Una tormenta de granizo y lluvia intensa cayó sobre General Ramírez y dejó en evidencia la fragilidad edilicia de al menos un establecimiento educativo: el Instituto D-176 “Madre de Jesús” quedó con cuatro aulas anegadas, sin electricidad y sin alumnos adentro.
La rectora del colegio lo describió sin rodeos: “Nunca nos había pasado de tener una catarata dentro de un aula”. La frase dice todo. No fue una gotera, no fue humedad. Fue agua entrando a raudales en espacios donde minutos antes había chicos sentados.
Ante la magnitud del temporal, las autoridades del establecimiento tomaron la decisión correcta: cortar el suministro eléctrico para evitar un riesgo mayor y proceder a la evacuación de los alumnos. En situaciones así, el protocolo existe por algo, y acá se aplicó.

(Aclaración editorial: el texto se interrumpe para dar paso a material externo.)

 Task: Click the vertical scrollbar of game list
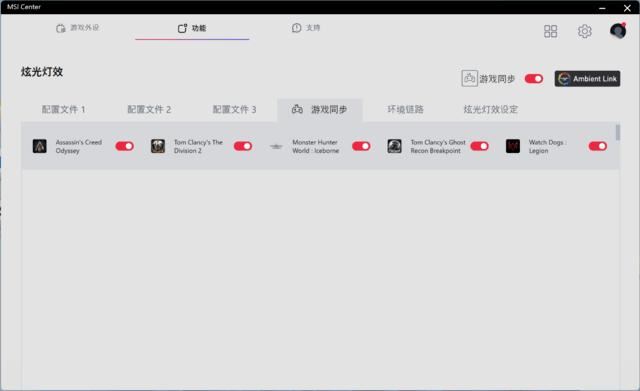(618, 133)
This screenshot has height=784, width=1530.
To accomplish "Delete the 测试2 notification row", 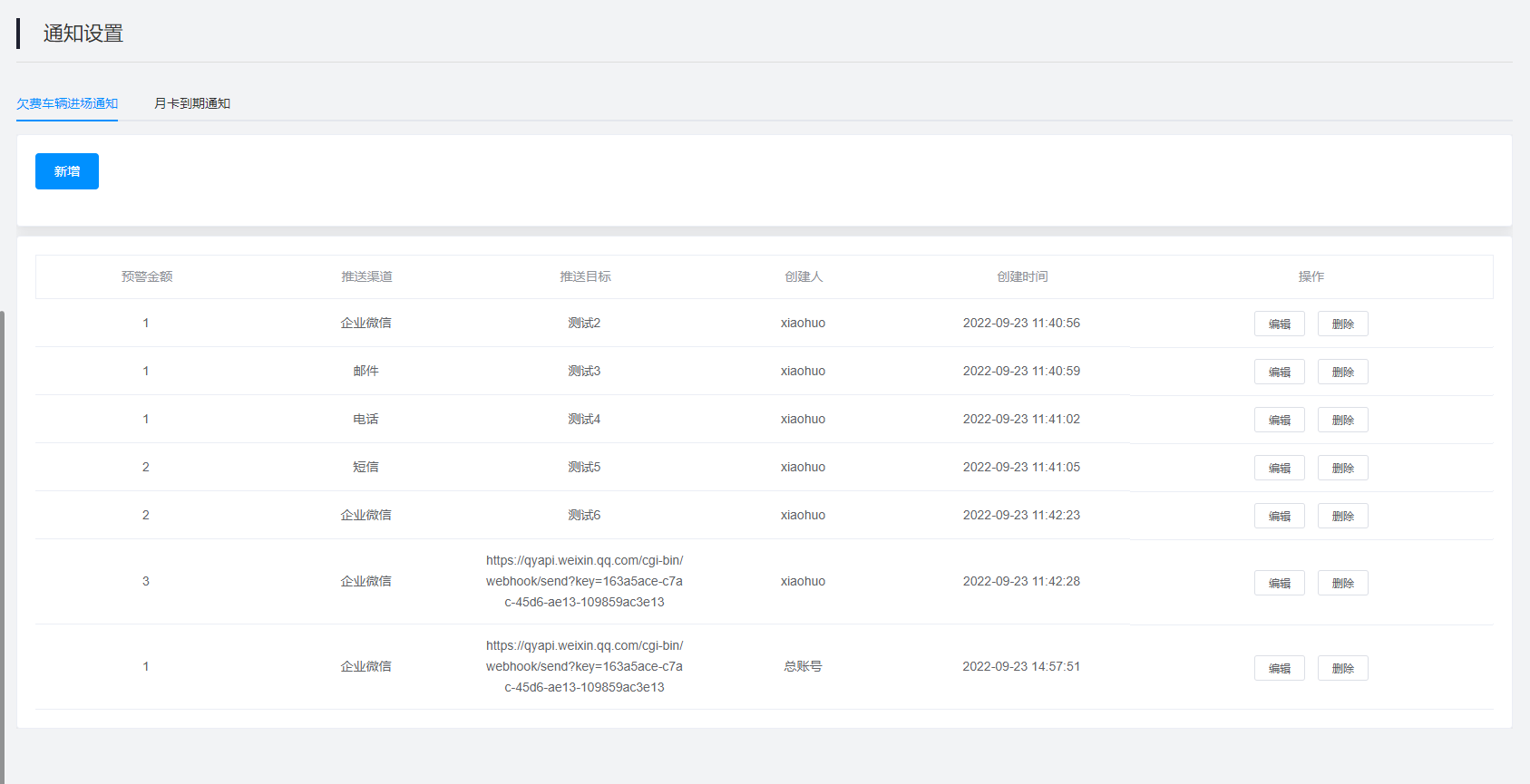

El hecho ocurrió en General Ramírez, localidad del departamento Díaz Vélez, en la provincia de Entre Ríos, y se suma a una seguidilla de temporales que en los últimos tiempos vienen poniendo a prueba la infraestructura escolar de la región. La pregunta que queda flotando es siempre la misma: ¿cuánto tiempo más van a aguantar los techos antes de que el agua gane la partida definitivamente?
Por ahora, el Instituto D-176 deberá evaluar los daños y determinar en qué condiciones puede retomar la actividad normal. Los alumnos fueron evacuados sin que se reportaran heridos, lo que es el único dato alivianador de una jornada que la rectora no va a olvidar fácilmente.